START Text extract
Division 2. Based upon our essential question, “What really matters?” Division 2 Arts and Humanities students explored global issues focusing first on two nation case studies followed by a broader exploration of cultural identity in a post-colonial world.   Our first case study asked, What really matters in Mexico, Why, and How do we know?  Students examined cultural artifacts, Mexican literature and history, and Mexico’s unique muralist tradition (including a trip to Dartmouth College to view the Orozco murals there).  Students wrote an analytical essay about conflicting perspectives on Mexican history.   The study culminated with each student creating an original mural depicting a major theme of Mexican culture.  The next case study, China, began with an inquiry into the Tiananmen Square massacre of 1989.  Through a focused study of Chinese films, contemporary Chinese memoirs, and related history, students gained insight to fuel a debate, an original research project, an analytical essay, and a fictional memoir.    In February, we broadened our perspective on cross-cultural contact by studying the work of Jamaica Kincaid and her focus on third world-first world issues.  This work linked with a look at the geographical and economic implications of wealth and poverty on a global scale.  To round out the year, we continued our look at cross-cultural issues by reading several novels, learning the culture and history of the setting for each one (South Africa and the Dominican Republic), studying Shakespeare’s Tempest, and developing our performance skills.  Each student created an original monologue based on formal research into the cultural context surrounding the character they chose to depict.  Each student also wrote an original play which demonstrated their understanding of the elements of dramatic style.

Division 3 Course  Selections

Note: In Division Three, students are offered a small array of classes from which to select in Arts and Humanities and in Math, Science and Technology.  The courses below may be quarter, semester or year-long offerings.

The Art of the Essay: Freeing the Writer's Voice

This course is devoted to understanding, appreciating, and writing various forms of the essay. As a class, students formed a community of writers and thinkers as they analyzed and composed a new essay each week. The first two weeks were spent reading Annie Dillard’s A Writer's Life and writing personal narratives, with subsequent weeks devoted to description, analogy, character analysis, argument/persuasion, and opinion. Careful consideration was paid to conventions and process, and students played a critical role in providing feedback for one another’s work.

Research Seminar

This course focuses on the skills of research.  Students undertook independent projects that resulted in either a paper, an oral presentation, or a piece of artistic expression.  They learned how to find good topics, how to become an effective investigator, how to manage a big process, and how to construct a meaningful presentation of findings. Several essential questions drove our work together:

1.      Why research?  Why work from a variety of sources?  Why document sources?

2.      What are essential questions and how does one find rich and worthy topics to investigate?

3.      How does a product demonstrate good research?

4.      How do you know what you say you know?

The projects could be on any topic in any discipline.  While there was choice in topic and in means of expression, the criteria for excellence in research were not a matter of choice.  Whatever their topic and medium, students had to work hard on the skills and habits involved in doing good research.
END Text extract
START Recorded data
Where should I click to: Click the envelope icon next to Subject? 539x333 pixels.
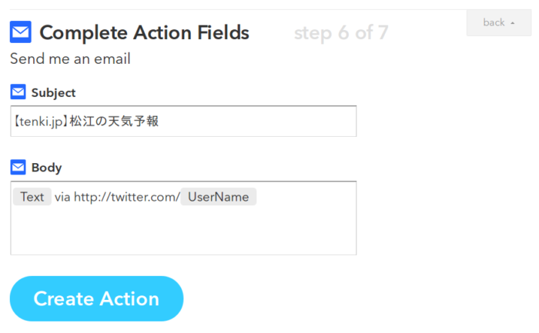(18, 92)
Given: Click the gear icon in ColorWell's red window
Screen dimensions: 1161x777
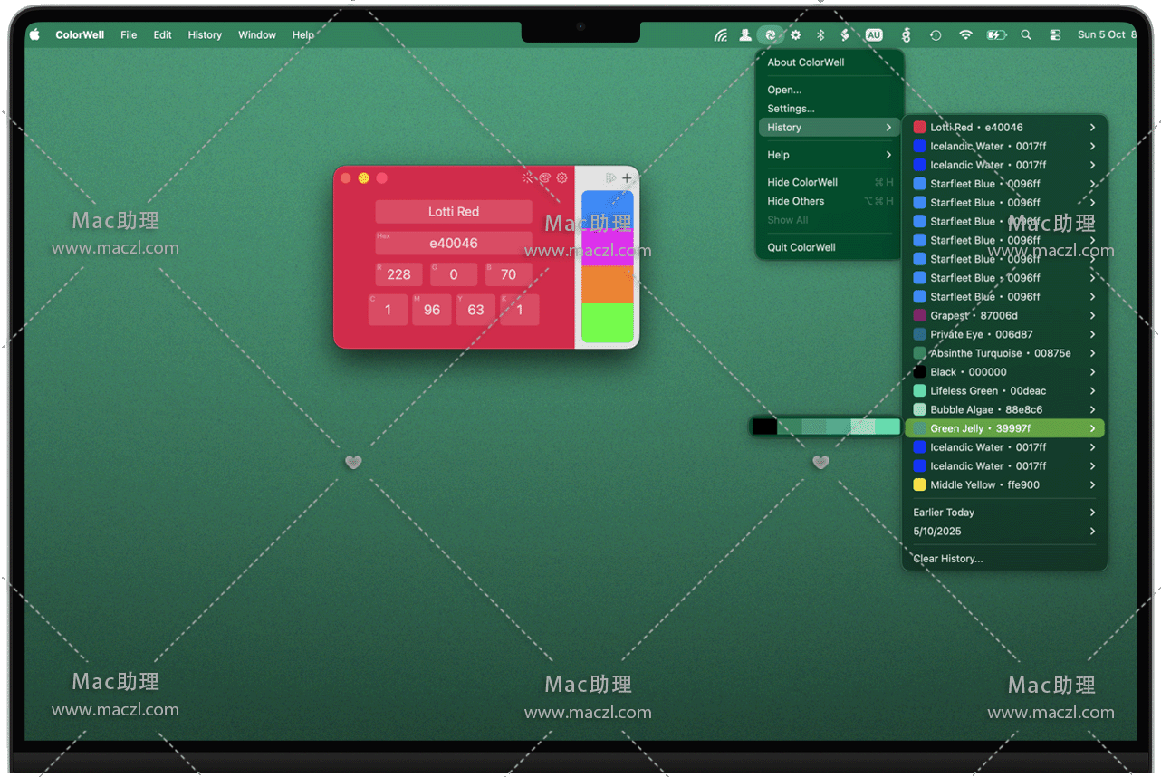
END Recorded data
- What you need to do:
(1) Answer these questions about the curriculum text:
(a) Which college did Division 2 students visit to see the Orozco murals?
(b) Whose book did students read during the first two weeks of The Art of the Essay?
(c) What three forms could the independent projects in the Research Seminar result in?
(2) Can you continue the curriculum text on school course offerings from the point where it ends?

- Per-task outputs:
(1)
(a) Dartmouth College.
(b) Annie Dillard's (A Writer's Life).
(c) A paper, an oral presentation, or a piece of artistic expression.

(2)
Visions of Australia

How does a nation started as a prison colony find pride in its heritage?  How does a once homogeneous population deal with its new diversity?  How does the modern nation face its aboriginal inhabitants? This course was primarily a cultural study, where our task was to look at a place and work to understand who the people are, what the land is like, and how different people see themselves and the society around them.  The following essential questions drove that study: 

1.      What is culture? 

2.      What are the elements of Australian culture?

3.      What are the myths and realities of life in Australia?

4.      What has shaped and what shapes these definitions?

We looked at history, literature, film, music, art, and other sources to see these different visions of what Australia is all about.  Our aim was to take in as much as we can and to create our own visions in the end.  The exhibition was an open project that asked students to figure out what they saw when they looked at Australia and to express their visions in written or oral or artistic form.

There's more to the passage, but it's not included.